Drug prices are a significant concern for many Americans, which makes them a popular target for lawmakers. But, while price controls may lower drug spending in the short run, they inevitably lead to sharply lower investment in medical research and reduce the number of innovative new medicines that reach the market in the long run.
The bill, called the Lower Drug Costs Now Act, was first introduced in 2019 as H.R. 3. It passed in the House last December on a sharply partisan vote of 230-192 but died in the Senate. It now has been reintroduced by Energy and Commerce Committee Chairman Frank Pallone (D-NJ), Ways and Means Committee Chairman Richard Neal (D-Mass.), and Education and Labor Committee Chairman Bobby Scott (D-Va.), who claim the bill would lower the cost of prescription drugs by letting the Secretary of Health and Human Services “negotiate” better prices and by taxing drug manufacturers if they increase prices faster than inflation.
Letting the federal government negotiate lower prescription drug prices sounds reasonable, but the proposal allows for negotiation in name only. The process starts by calculating the average price paid for certain drugs in six foreign countries—Australia, Canada, the United Kingdom, France, Germany, and Japan—each of which employ harsh price controls that reduce access and require the rationing of care. That average price is then used to set Medicare’s target price for the drug.
Here’s where the plan goes off the rails. If a manufacturer refuses the government’s “negotiated price” for a particular drug, it could be penalized with an excise tax up to 95 percent of the prior year’s sales and be forced to stop selling that medicine to anyone in the United States. Like the mafia, the bill gives Medicare the power to make prescription drug manufacturers an offer they can’t refuse. That’s a prescription for disaster.
Time and again, in country after country, wherever price controls have been imposed, the artificially low payments inevitably result in less of the product being produced. When that product is a prescription drug, the end result is lower investment in medical research and development, fewer innovative new treatments, and real human suffering.
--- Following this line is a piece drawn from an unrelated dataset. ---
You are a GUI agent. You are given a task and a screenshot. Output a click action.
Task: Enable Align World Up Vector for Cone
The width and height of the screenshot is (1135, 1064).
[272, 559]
Many politicians seem to think health care is special, but medicine and medical research are not immune to the laws of economics. The high prices charged for some innovative new drugs are a direct result of the huge cost of medical innovation, testing, and navigating the complex Food and Drug Administration (FDA) approval process.
Americans who recently saw the lightning-fast development and testing of four COVID vaccines may have gotten a false impression that drug development is quick and easy. But it normally takes an average of over $2.5 billion and a dozen years or more to take a new drug candidate from the laboratory through clinical testing and FDA approval. Even then, 11 out of every 12 new drugs fail to secure approval, even though pharmaceutical companies have already spent tens billions of dollars testing them.
Capping prices and reducing the prospects for profitability even further would inevitably lead to less medical research and development and, as a result, fewer new drugs reaching patients in the future. So, this new version of H.R. 3 should suffer the same fate as the previous one in the last Congress. It is a bad policy that would impose serious harm on the American economy and for American patients. And it deserves to die.